9月1日は防災の日だ。この日は台風、津波、地震などの災害からわれわれの身を守るために、これらの天災をよく理解するために設けられた。かつて寺田寅彦は「天災は忘れたころにやってくる」と述べた。しかし昨今は「天災は忘れないうちにまたきた」という厳しい状況だ。
▼先月、広島市北部を襲った大規模土砂災害には言葉を失った。巨大な岩石や流木を巻き込んだ土石流が住居を跡形もなく押し流した。明け方に記録的な豪雨が突然襲ったため寝ていた人は逃げる間もなかったようである。
▼近年、日本では集中豪雨が際立って多い。今回の広島の土砂災害でもバックビルディング現象といって、同じ場所に次から次と9つの積乱雲が発生して3時間に1カ月分の雨を降らせた。
▼広島市は1999年にも同じような土砂災害に見舞われた。この災難を契機として2001年に土砂災害防止法が施行された。都道府県知事は危険箇所について警戒区域(イエローゾーン)や特別警戒区域(レッドゾーン)を指定して土砂災害に対処しなければならない。
▼今回被害に遭った広島市の6カ所のうち5カ所は土砂災害警戒地域に指定されていなかった。指定には民間の科学的な現地調査と住民への説明、それに了解が必要である。広島市は不動産価格の下落の問題もあり他県と比較して警戒地域に指定されている割合が少ない。

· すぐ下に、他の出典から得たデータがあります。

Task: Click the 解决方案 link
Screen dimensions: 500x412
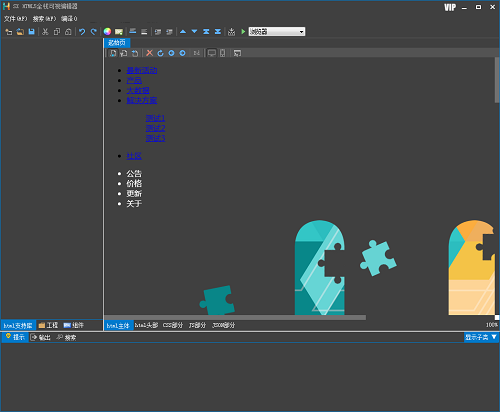Action: coord(142,100)
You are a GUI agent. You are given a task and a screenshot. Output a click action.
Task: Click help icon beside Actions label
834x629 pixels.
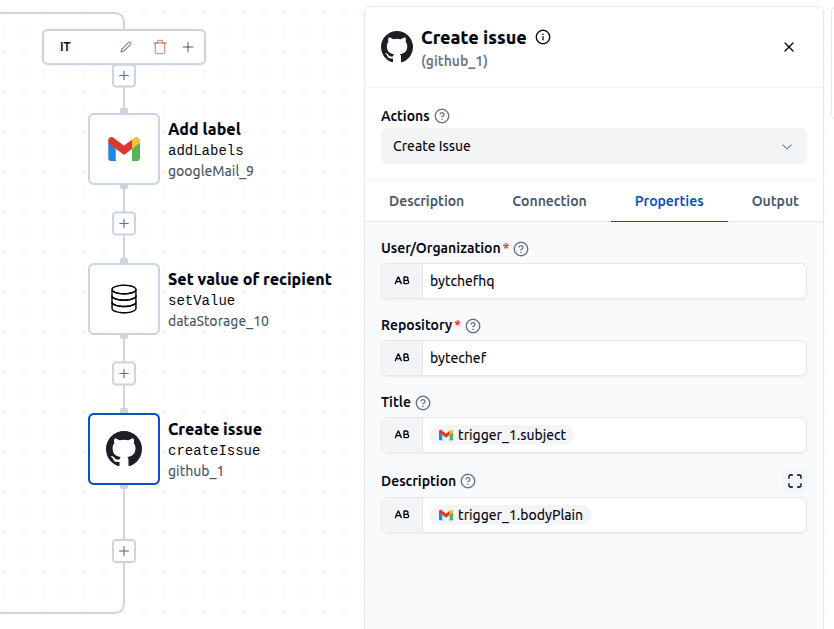(442, 117)
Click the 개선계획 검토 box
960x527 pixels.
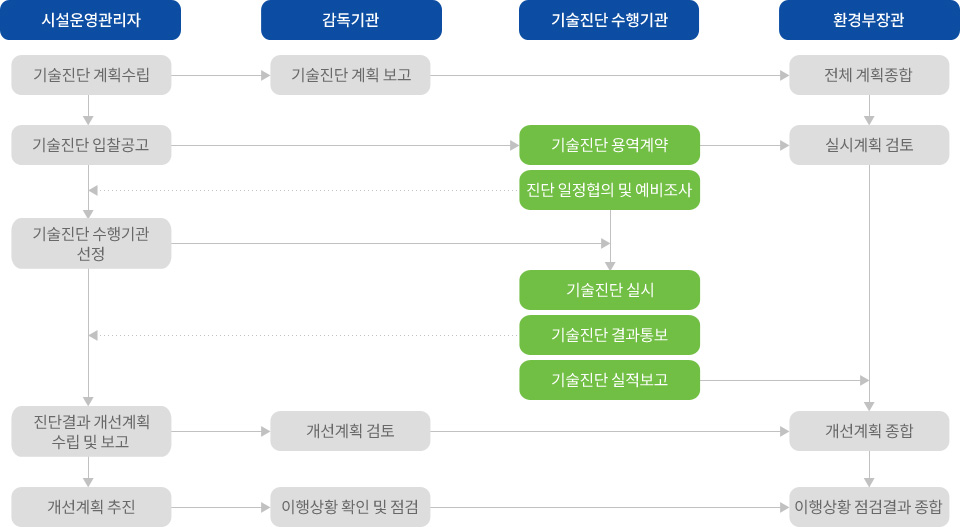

▼日本には山裾など急な斜面のへりに住宅が多数建設されている。したがって、今回のような短時間に大雨が降れば日本のどこでも土砂災害が起こりうる。共助・公助も大事だが、自分の命は自分で守るという自助の精神が最も重要である。想像力を働かせてわが身に降りかかってくる災害に適切に対処したい。